After graduating in 2003, Pernille Yde studied physics and biophysics at the Niels Bohr Institute at the University of Copenhagen. This February she defended her PhD dissertation ‘Spatial Structures and Regulation in Biological Systems’. The dissertation was in two parts and dealt partly with how the disease-causing protein deposits grow in the brain in connection with Alzheimer’s and Parkinson’s disease, and partly with the inflammatory reactions of type 2 diabetes.
While at university, she was an exchange student at Humboldt University in Berlin and during her PhD studies she worked at Cambridge University with the renowned Knowles Group.
“I have had Pernille as a student for many years on the bachelor, Master’s and PhD levels and she is really a super student with a great talent for research. She is very clever and is a very focused and independent worker and has already published many scientific articles,” explains Mogens Høgh Jensen, professor and head of the Biophysics research group at the Niels Bohr Institute.
The Kirstine Meyer Grant
In 1892, Kirstine Meyer became the first woman to receive a Master’s in physics. She received the Royal Danish Academy of Sciences and Letters Gold Medal in 1899 and became Denmark’s first female Doctor of Philosophy in physics in 1909. The Kirstine Meyer Grant’s full name is “Associate Professor, Doctor of Philosophy, Mrs.Kirstine Meyer, born Bjerrum’s Memorial Grant” and was founded in 1942 by a group of colleagues who wanted to ‘create a memorial for her that could bear witness to the coming times about the admiration, consideration and affection which her contemporaries had for her.” Niels Bohr signed the bylaws on behave of the Society for the Dissemination of Natural Science. “Pernille Yde is both an outstanding young researcher in physics and has shown excellent abilities for communicating through lectures and presentations at Danish and international conferences. She therefore fulfills all of the prerequisites for receiving the Kirstine Meyer Grant,” states Dorte Olesen, president for SNU.
Honourable recognition
“It is a very great honour to receive this scholarship, which is an honorary grant that you cannot apply for, but you are recommended for it. I consider it a pat on the back and recognition of my research and I’m very happy about it. It is also an honour to receive a grant that so many impressive people have received before me,” says Pernille Yde, who has just taken up a position with Statistics Denmark where she deals with the statistical analysis of data. She has not completely written off research, but she is very happy with her new job and the professional challenges, which she enjoys.

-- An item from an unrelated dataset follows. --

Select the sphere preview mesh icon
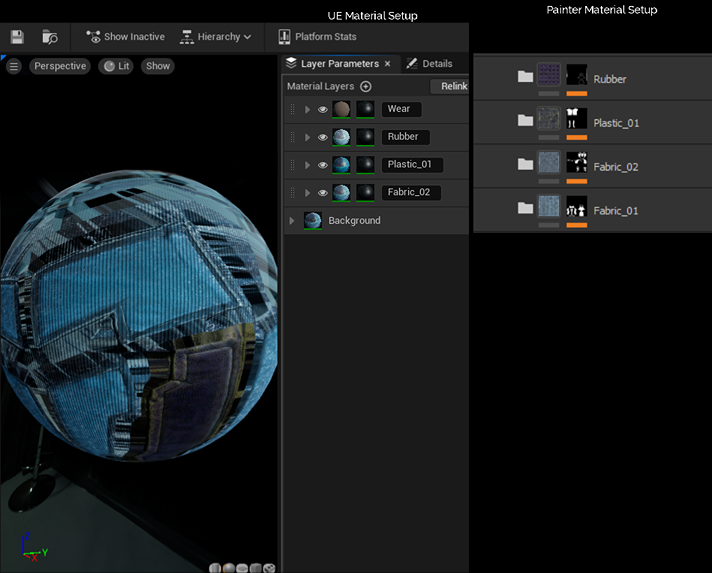712x573 pixels. coord(229,567)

Pernille Yde will be awarded the grant on Tuesday, August 19th at 15:00 at DTU on the occasion of SNU’s 190th anniversary. The grant was last awarded in 2008 and some of the past recipients include the excellent astronomy advocate Anja C. Andersen, Professor in biophysics, Mogens Høgh Jensen, Nobel laureate Aage Bohr and the later chancellor of the University of Copenhagen, Ove Nathan.